Pixel coordinate grounding data:
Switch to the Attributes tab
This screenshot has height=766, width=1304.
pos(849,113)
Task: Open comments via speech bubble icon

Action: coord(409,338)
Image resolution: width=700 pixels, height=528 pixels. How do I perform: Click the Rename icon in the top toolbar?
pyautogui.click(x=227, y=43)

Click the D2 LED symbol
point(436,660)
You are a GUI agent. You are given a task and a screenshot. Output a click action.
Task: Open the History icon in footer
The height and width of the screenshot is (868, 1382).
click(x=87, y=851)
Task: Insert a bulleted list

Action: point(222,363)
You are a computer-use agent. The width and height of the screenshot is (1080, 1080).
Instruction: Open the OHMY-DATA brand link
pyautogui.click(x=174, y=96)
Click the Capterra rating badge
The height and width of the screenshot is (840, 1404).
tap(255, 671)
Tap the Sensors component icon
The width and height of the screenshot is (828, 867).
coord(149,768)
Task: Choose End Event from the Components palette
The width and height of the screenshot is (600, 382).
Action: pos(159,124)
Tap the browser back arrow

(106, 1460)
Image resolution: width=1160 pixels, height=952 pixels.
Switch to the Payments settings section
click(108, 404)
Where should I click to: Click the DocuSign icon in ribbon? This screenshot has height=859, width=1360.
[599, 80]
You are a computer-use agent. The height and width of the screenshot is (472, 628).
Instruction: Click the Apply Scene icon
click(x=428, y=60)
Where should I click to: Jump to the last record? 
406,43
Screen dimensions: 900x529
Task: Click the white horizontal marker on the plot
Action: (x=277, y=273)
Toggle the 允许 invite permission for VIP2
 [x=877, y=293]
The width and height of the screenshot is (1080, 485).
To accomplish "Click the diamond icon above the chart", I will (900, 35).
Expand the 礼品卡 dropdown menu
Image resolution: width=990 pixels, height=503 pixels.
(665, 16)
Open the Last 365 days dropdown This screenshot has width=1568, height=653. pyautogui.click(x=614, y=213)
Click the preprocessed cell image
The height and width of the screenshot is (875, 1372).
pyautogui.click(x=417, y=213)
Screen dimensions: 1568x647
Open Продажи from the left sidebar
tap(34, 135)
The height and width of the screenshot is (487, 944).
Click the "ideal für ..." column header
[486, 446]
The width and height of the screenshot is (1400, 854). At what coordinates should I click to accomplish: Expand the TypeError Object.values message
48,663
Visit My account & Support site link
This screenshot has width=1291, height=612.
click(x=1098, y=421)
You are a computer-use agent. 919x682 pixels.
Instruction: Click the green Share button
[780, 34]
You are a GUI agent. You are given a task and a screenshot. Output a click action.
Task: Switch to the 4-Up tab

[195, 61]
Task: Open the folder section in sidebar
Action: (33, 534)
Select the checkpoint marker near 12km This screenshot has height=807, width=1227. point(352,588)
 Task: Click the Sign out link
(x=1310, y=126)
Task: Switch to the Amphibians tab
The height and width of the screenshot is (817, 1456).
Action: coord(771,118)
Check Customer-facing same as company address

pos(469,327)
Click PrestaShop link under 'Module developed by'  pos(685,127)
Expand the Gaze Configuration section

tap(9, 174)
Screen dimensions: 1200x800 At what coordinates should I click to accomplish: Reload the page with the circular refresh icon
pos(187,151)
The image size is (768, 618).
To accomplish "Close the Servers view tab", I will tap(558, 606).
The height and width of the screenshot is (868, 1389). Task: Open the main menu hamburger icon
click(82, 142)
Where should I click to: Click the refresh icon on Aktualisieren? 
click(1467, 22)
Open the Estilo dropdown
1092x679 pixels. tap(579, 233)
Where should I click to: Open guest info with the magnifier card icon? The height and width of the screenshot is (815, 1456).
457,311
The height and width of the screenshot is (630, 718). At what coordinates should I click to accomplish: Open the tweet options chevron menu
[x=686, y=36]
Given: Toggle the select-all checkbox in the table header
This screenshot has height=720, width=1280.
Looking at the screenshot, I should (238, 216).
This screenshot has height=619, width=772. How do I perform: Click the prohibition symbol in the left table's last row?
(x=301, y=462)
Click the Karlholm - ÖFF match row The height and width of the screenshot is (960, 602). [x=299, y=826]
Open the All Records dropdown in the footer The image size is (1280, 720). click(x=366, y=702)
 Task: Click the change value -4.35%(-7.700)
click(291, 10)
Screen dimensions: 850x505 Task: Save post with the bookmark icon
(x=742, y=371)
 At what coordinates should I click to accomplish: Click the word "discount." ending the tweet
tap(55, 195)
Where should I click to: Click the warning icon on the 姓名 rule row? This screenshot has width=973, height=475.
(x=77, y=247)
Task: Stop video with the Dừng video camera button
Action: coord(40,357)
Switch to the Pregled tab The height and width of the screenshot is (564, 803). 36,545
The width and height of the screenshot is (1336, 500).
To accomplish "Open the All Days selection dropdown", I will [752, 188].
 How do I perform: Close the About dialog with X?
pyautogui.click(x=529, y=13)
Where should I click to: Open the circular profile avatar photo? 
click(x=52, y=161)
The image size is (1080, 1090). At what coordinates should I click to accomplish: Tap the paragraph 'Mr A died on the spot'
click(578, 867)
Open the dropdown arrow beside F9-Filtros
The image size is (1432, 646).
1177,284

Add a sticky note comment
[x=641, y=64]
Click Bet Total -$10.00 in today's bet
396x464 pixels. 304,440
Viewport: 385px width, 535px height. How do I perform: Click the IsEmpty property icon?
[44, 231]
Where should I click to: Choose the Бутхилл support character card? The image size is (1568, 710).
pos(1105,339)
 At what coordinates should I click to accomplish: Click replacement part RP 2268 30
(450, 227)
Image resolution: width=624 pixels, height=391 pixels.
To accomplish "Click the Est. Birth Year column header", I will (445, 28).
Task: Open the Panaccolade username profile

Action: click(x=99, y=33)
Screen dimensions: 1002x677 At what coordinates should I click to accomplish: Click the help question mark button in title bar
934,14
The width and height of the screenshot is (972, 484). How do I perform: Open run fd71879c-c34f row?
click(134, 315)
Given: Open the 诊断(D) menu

> [REQUIRED ACTION]: Without changing anything, quote the lines from the top of the data to the line that contains "Click the Capterra rating badge", including that line.

> [ANSWER SPACE]:
Switch to the Attributes tab
This screenshot has height=766, width=1304.
pos(849,113)
Task: Open comments via speech bubble icon

Action: coord(409,338)
Image resolution: width=700 pixels, height=528 pixels. How do I perform: Click the Rename icon in the top toolbar?
pyautogui.click(x=227, y=43)

Click the D2 LED symbol
point(436,660)
You are a GUI agent. You are given a task and a screenshot. Output a click action.
Task: Open the History icon in footer
The height and width of the screenshot is (868, 1382).
click(x=87, y=851)
Task: Insert a bulleted list

Action: point(222,363)
You are a computer-use agent. The width and height of the screenshot is (1080, 1080).
Instruction: Open the OHMY-DATA brand link
pyautogui.click(x=174, y=96)
Click the Capterra rating badge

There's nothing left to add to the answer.